**Provided records:**

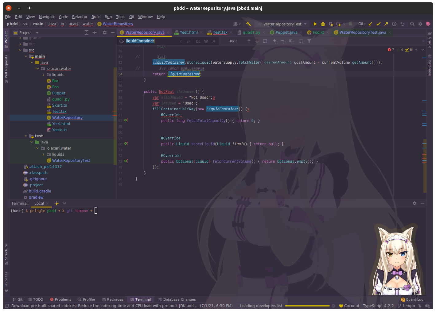Enable whole-words matching in the search bar

[x=206, y=41]
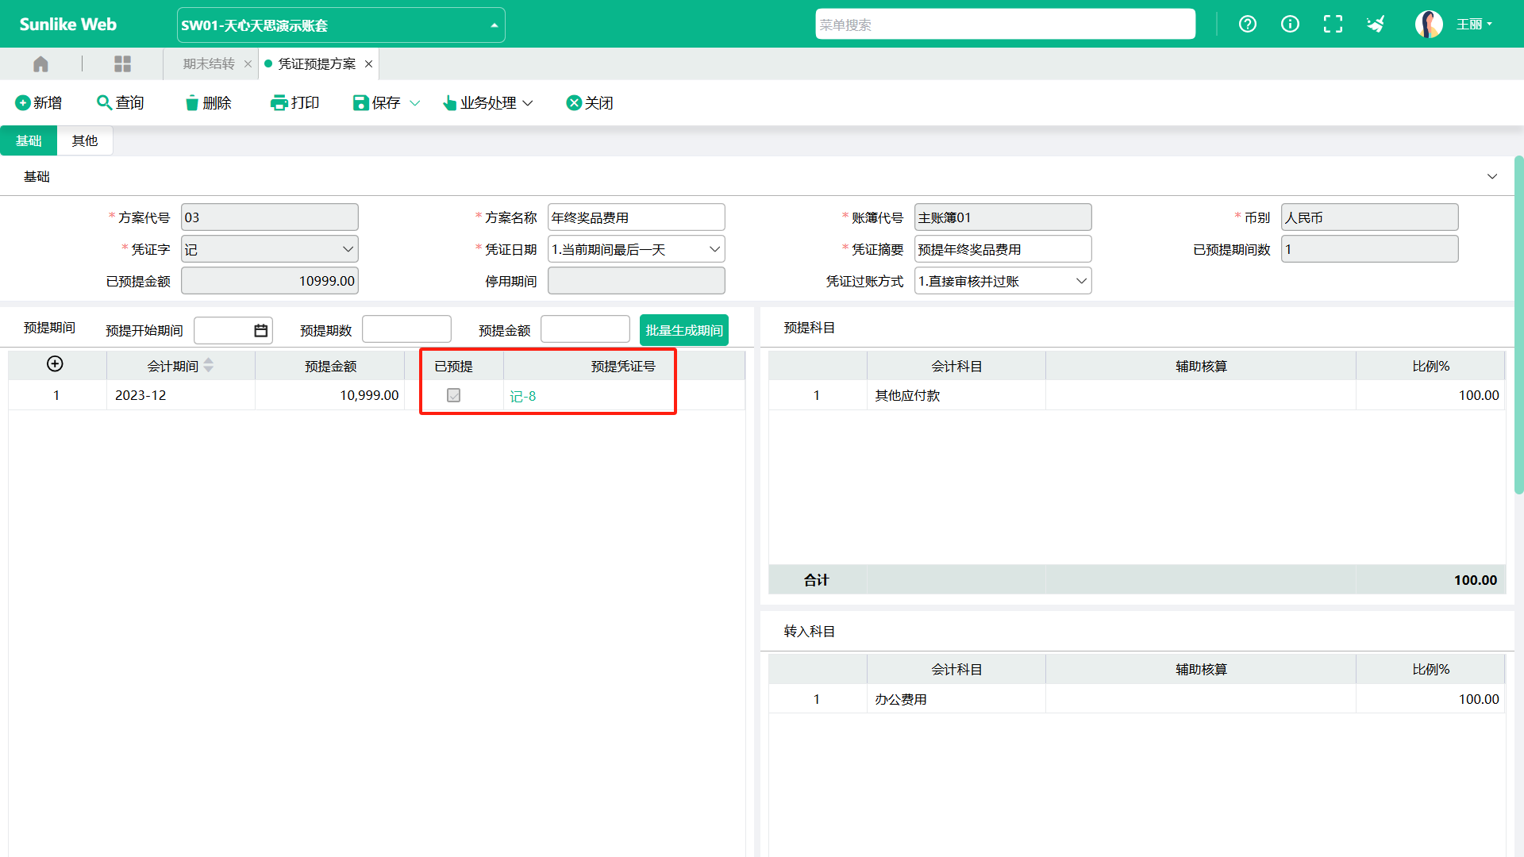Click the 批量生成期间 button

[x=683, y=330]
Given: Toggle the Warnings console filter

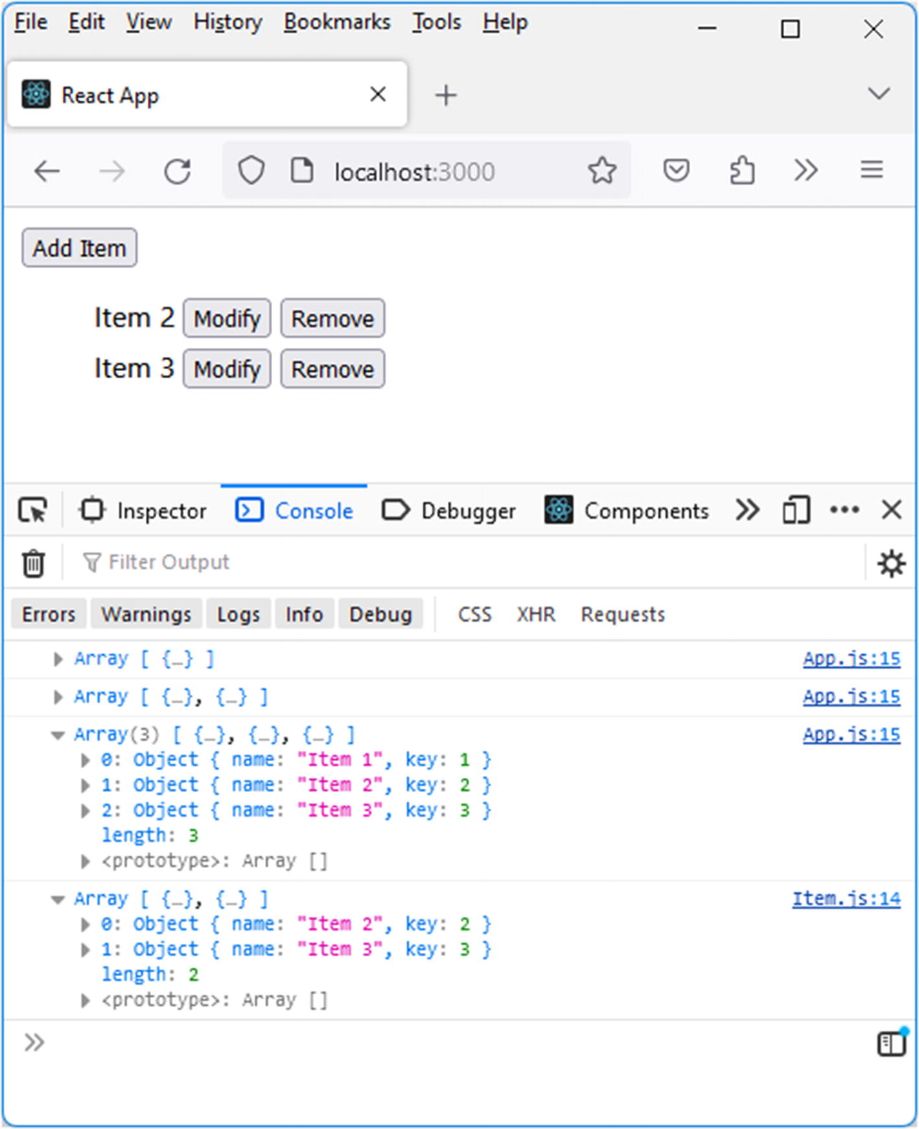Looking at the screenshot, I should point(146,614).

**Stated exercise:** Count the lines in the data above that contain the string "Toggle", and state only the resulting number.

**Task output:** 1